>>>

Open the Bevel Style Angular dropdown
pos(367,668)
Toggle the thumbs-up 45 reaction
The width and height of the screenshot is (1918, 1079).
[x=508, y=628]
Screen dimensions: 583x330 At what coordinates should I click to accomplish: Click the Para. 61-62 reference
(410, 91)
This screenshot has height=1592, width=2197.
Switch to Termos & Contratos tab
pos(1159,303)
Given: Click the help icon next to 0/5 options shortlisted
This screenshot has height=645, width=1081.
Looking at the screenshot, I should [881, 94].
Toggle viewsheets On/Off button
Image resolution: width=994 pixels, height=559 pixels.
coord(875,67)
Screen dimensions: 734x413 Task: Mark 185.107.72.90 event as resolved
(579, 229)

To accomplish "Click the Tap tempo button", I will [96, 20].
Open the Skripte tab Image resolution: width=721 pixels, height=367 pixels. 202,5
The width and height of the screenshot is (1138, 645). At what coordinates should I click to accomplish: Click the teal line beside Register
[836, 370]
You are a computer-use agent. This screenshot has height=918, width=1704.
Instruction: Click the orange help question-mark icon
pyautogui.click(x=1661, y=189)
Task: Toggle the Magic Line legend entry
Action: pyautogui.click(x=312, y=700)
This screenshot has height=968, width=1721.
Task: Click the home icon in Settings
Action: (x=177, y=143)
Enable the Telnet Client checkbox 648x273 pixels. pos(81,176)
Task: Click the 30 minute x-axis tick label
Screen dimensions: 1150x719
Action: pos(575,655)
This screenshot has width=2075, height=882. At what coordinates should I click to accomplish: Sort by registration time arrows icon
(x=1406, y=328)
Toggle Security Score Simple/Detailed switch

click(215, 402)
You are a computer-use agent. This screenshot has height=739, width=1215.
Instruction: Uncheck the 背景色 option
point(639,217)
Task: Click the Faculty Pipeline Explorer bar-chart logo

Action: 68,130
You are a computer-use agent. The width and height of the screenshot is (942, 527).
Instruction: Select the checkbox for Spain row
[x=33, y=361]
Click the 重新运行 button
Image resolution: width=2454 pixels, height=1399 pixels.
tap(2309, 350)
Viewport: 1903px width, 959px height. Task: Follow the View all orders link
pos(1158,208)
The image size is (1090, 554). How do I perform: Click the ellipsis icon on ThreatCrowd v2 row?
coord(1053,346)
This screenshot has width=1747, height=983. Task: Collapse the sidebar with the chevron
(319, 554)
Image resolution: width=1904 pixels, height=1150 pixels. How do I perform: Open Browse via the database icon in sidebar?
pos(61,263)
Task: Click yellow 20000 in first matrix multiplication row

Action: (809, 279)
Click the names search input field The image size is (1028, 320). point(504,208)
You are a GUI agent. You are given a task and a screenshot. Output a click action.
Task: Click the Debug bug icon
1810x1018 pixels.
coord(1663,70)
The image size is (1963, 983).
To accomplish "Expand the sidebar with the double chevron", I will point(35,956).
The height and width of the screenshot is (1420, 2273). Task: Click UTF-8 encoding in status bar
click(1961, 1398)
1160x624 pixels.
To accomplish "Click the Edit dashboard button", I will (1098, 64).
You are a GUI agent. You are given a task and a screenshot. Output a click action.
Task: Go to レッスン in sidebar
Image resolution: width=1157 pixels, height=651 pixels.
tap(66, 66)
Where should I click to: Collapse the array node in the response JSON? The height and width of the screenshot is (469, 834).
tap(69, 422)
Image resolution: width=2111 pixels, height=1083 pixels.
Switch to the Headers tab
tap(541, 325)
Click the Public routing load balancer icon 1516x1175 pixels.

<<<

◆ WHAT NEEDS TO BE DONE
Print out each line of the data exactly.

◆ RESPONSE TO THIS EXERCISE
Open the Bevel Style Angular dropdown
pos(367,668)
Toggle the thumbs-up 45 reaction
The width and height of the screenshot is (1918, 1079).
[x=508, y=628]
Screen dimensions: 583x330 At what coordinates should I click to accomplish: Click the Para. 61-62 reference
(410, 91)
This screenshot has height=1592, width=2197.
Switch to Termos & Contratos tab
pos(1159,303)
Given: Click the help icon next to 0/5 options shortlisted
This screenshot has height=645, width=1081.
Looking at the screenshot, I should [881, 94].
Toggle viewsheets On/Off button
Image resolution: width=994 pixels, height=559 pixels.
coord(875,67)
Screen dimensions: 734x413 Task: Mark 185.107.72.90 event as resolved
(579, 229)

To accomplish "Click the Tap tempo button", I will [96, 20].
Open the Skripte tab Image resolution: width=721 pixels, height=367 pixels. 202,5
The width and height of the screenshot is (1138, 645). At what coordinates should I click to accomplish: Click the teal line beside Register
[836, 370]
You are a computer-use agent. This screenshot has height=918, width=1704.
Instruction: Click the orange help question-mark icon
pyautogui.click(x=1661, y=189)
Task: Toggle the Magic Line legend entry
Action: pyautogui.click(x=312, y=700)
This screenshot has height=968, width=1721.
Task: Click the home icon in Settings
Action: (x=177, y=143)
Enable the Telnet Client checkbox 648x273 pixels. pos(81,176)
Task: Click the 30 minute x-axis tick label
Screen dimensions: 1150x719
Action: pos(575,655)
This screenshot has width=2075, height=882. At what coordinates should I click to accomplish: Sort by registration time arrows icon
(x=1406, y=328)
Toggle Security Score Simple/Detailed switch

click(215, 402)
You are a computer-use agent. This screenshot has height=739, width=1215.
Instruction: Uncheck the 背景色 option
point(639,217)
Task: Click the Faculty Pipeline Explorer bar-chart logo

Action: 68,130
You are a computer-use agent. The width and height of the screenshot is (942, 527).
Instruction: Select the checkbox for Spain row
[x=33, y=361]
Click the 重新运行 button
Image resolution: width=2454 pixels, height=1399 pixels.
tap(2309, 350)
Viewport: 1903px width, 959px height. Task: Follow the View all orders link
pos(1158,208)
The image size is (1090, 554). How do I perform: Click the ellipsis icon on ThreatCrowd v2 row?
coord(1053,346)
This screenshot has width=1747, height=983. Task: Collapse the sidebar with the chevron
(319, 554)
Image resolution: width=1904 pixels, height=1150 pixels. How do I perform: Open Browse via the database icon in sidebar?
pos(61,263)
Task: Click yellow 20000 in first matrix multiplication row

Action: (809, 279)
Click the names search input field The image size is (1028, 320). point(504,208)
You are a GUI agent. You are given a task and a screenshot. Output a click action.
Task: Click the Debug bug icon
1810x1018 pixels.
coord(1663,70)
The image size is (1963, 983).
To accomplish "Expand the sidebar with the double chevron", I will point(35,956).
The height and width of the screenshot is (1420, 2273). Task: Click UTF-8 encoding in status bar
click(1961, 1398)
1160x624 pixels.
To accomplish "Click the Edit dashboard button", I will (1098, 64).
You are a GUI agent. You are given a task and a screenshot. Output a click action.
Task: Go to レッスン in sidebar
Image resolution: width=1157 pixels, height=651 pixels.
tap(66, 66)
Where should I click to: Collapse the array node in the response JSON? The height and width of the screenshot is (469, 834).
tap(69, 422)
Image resolution: width=2111 pixels, height=1083 pixels.
Switch to the Headers tab
tap(541, 325)
Click the Public routing load balancer icon 1516x1175 pixels.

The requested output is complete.